*Excerpt provided*

/---

Thursday, May 30, 2019

NASA goes back to space

Buzz Aldrin on the Moon
NASA Images at the Internet Archive
In the early 1960s, the Soviet Union took the lead in the space race. At the end of that decade, the United States took over with the Apollo Project, which in 1968 began to launch manned flights (Apollo 7), in 1969 put for the first time two men on the Moon (Apollo 11), and until December 1972 made five more lunar landings, the last of which was Apollo 17. Since then, mankind has not returned to the Moon, although there have been several unmanned automatic lunar landings.
From the 1980s, NASA changed tactics and began using space shuttles for its manned flights. These ships differed from the previous ones because the shuttle was reusable: when returning to Earth, it could land in a similar way to an airplane, rather than descending on the sea, like the capsules of the Apollo project. In all, five shuttles were built, named Columbia, Challenger, Discovery, Atlantis and Endeavor. 

Challenger accident
NASA - Kennedy Space Center
The first two were destroyed in two accidents: Challenger in 1986, during takeoff, with seven crew members on board; Columbia in 2003, during its return, also with seven crew members. The second accident was the coup de grace for NASA’s manned space program, for it was decided not to build new shuttles. On July 21st 2011, approximately on the 42nd anniversary of the first landing on the Moon, the shuttle Atlantis made the last manned space flight organized by the United States. Since then, Russia has been the only country in the world that has raised astronauts to the International Space Station, and its Soyuz program has been during this decade almost the only space program performing manned flights into space.

\---

Word and element location data

/---

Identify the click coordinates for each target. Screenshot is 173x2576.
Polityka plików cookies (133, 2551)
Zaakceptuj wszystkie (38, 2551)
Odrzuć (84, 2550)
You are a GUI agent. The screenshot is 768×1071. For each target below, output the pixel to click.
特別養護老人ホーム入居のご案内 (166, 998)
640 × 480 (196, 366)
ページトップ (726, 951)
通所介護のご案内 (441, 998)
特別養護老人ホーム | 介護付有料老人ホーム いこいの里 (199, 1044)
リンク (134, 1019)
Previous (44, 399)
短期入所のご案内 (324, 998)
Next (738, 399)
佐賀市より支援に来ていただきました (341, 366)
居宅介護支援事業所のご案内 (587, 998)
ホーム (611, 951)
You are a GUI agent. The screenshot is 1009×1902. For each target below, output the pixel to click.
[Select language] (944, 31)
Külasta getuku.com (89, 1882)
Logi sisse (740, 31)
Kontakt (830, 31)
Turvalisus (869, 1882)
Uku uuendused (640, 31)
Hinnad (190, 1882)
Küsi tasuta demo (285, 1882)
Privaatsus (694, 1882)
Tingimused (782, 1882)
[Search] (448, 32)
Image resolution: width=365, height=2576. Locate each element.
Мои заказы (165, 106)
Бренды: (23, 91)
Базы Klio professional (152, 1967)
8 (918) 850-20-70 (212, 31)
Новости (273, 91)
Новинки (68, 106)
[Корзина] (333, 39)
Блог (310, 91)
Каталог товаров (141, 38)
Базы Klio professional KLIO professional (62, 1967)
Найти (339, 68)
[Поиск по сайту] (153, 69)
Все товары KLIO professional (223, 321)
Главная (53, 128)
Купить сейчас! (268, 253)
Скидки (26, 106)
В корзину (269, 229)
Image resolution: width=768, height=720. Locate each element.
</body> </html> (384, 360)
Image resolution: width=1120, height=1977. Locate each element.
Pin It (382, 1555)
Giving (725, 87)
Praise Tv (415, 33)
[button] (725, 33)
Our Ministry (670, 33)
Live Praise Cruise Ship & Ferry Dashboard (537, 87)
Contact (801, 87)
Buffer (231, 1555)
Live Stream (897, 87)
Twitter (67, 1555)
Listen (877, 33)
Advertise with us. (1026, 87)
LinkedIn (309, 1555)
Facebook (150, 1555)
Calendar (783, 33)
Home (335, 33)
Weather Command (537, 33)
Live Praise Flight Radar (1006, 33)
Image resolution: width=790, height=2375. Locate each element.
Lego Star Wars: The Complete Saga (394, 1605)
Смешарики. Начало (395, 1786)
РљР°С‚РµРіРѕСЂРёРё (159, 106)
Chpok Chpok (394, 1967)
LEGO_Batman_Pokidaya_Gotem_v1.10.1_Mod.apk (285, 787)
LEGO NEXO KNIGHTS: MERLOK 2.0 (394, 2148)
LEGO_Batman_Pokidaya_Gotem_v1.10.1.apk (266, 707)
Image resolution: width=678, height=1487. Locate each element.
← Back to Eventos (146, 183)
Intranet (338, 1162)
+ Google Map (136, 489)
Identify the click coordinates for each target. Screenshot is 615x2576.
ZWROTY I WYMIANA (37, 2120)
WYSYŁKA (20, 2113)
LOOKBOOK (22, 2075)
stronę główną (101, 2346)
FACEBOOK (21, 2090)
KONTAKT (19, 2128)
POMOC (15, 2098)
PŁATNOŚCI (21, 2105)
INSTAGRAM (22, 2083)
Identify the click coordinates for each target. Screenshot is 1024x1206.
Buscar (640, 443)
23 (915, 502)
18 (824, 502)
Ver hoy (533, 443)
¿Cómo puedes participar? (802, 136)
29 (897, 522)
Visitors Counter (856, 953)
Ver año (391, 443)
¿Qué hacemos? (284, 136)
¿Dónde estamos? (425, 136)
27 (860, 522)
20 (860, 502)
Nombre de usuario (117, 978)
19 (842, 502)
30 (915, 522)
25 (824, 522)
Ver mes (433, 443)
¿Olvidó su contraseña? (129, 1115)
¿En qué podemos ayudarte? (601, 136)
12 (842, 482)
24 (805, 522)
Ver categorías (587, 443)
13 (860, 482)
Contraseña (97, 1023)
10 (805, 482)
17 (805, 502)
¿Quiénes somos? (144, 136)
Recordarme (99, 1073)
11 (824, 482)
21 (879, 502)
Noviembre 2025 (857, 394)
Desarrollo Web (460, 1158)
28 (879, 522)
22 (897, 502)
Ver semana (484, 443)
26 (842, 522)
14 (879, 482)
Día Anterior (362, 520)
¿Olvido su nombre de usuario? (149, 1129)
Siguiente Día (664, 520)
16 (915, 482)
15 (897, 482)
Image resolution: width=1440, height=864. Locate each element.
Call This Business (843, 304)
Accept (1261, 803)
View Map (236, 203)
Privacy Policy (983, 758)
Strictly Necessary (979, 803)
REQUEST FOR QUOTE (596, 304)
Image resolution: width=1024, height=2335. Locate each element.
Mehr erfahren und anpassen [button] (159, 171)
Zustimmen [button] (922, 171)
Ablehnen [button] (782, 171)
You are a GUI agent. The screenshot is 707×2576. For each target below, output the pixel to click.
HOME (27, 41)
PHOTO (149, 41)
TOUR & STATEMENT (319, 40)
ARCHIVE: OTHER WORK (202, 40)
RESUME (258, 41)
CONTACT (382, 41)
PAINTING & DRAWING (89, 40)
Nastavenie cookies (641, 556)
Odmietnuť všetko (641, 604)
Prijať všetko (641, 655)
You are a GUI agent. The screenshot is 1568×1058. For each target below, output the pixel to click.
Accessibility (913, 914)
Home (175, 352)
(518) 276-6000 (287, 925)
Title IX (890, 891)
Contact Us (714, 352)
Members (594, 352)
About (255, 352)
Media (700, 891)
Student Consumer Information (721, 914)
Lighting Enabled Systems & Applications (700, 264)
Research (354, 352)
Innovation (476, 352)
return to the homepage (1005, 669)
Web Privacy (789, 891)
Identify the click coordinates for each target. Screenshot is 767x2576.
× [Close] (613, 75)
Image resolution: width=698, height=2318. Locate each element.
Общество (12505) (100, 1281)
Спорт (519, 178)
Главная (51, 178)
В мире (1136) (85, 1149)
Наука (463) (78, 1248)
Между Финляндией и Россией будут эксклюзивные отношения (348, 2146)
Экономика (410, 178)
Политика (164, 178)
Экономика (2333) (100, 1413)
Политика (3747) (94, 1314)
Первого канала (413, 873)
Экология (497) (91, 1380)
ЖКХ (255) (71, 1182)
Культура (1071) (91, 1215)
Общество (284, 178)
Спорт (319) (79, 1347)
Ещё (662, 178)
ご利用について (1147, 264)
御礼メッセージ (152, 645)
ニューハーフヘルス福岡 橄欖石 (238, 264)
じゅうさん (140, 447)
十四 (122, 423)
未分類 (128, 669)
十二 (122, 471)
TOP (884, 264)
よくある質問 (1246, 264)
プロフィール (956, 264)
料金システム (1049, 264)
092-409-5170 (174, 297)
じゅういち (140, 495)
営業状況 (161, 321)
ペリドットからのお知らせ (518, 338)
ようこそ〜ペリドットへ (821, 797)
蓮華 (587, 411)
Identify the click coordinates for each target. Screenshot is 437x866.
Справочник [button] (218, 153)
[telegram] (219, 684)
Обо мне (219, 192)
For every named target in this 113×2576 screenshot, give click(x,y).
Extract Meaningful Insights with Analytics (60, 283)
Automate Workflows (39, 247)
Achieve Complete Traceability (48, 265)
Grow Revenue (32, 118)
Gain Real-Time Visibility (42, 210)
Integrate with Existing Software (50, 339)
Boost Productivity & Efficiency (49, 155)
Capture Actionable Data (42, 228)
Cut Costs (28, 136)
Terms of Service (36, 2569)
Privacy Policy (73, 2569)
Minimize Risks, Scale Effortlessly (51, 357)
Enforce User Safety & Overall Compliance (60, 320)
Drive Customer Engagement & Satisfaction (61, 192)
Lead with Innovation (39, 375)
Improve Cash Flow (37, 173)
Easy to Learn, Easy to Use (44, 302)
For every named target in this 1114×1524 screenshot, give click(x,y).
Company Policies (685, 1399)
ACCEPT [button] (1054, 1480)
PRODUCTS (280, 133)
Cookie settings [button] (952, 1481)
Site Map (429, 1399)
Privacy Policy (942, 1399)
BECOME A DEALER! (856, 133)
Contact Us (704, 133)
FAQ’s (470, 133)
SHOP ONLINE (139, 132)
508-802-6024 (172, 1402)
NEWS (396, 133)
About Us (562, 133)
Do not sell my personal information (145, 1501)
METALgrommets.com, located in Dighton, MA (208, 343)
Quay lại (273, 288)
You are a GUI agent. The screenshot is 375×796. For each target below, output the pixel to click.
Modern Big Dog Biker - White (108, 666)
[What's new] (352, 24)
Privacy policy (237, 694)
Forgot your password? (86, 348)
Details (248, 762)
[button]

\---

*Your tasks*
• 1. According to the NASA post, what made the space shuttles different from the earlier ships? Answer in one to three sentences.
• 2. Transcribe the NASA post word for word, starting at "Challenger accident" and ending at "flights into space.".
Answer using only the NASA post.

*Answers to the problems*
• 1. The shuttles were reusable. On returning to Earth, a shuttle could land much like an airplane instead of coming down on the sea as the Apollo capsules did.

• 2.
Challenger accident
NASA - Kennedy Space Center
The first two were destroyed in two accidents: Challenger in 1986, during takeoff, with seven crew members on board; Columbia in 2003, during its return, also with seven crew members. The second accident was the coup de grace for NASA’s manned space program, for it was decided not to build new shuttles. On July 21st 2011, approximately on the 42nd anniversary of the first landing on the Moon, the shuttle Atlantis made the last manned space flight organized by the United States. Since then, Russia has been the only country in the world that has raised astronauts to the International Space Station, and its Soyuz program has been during this decade almost the only space program performing manned flights into space.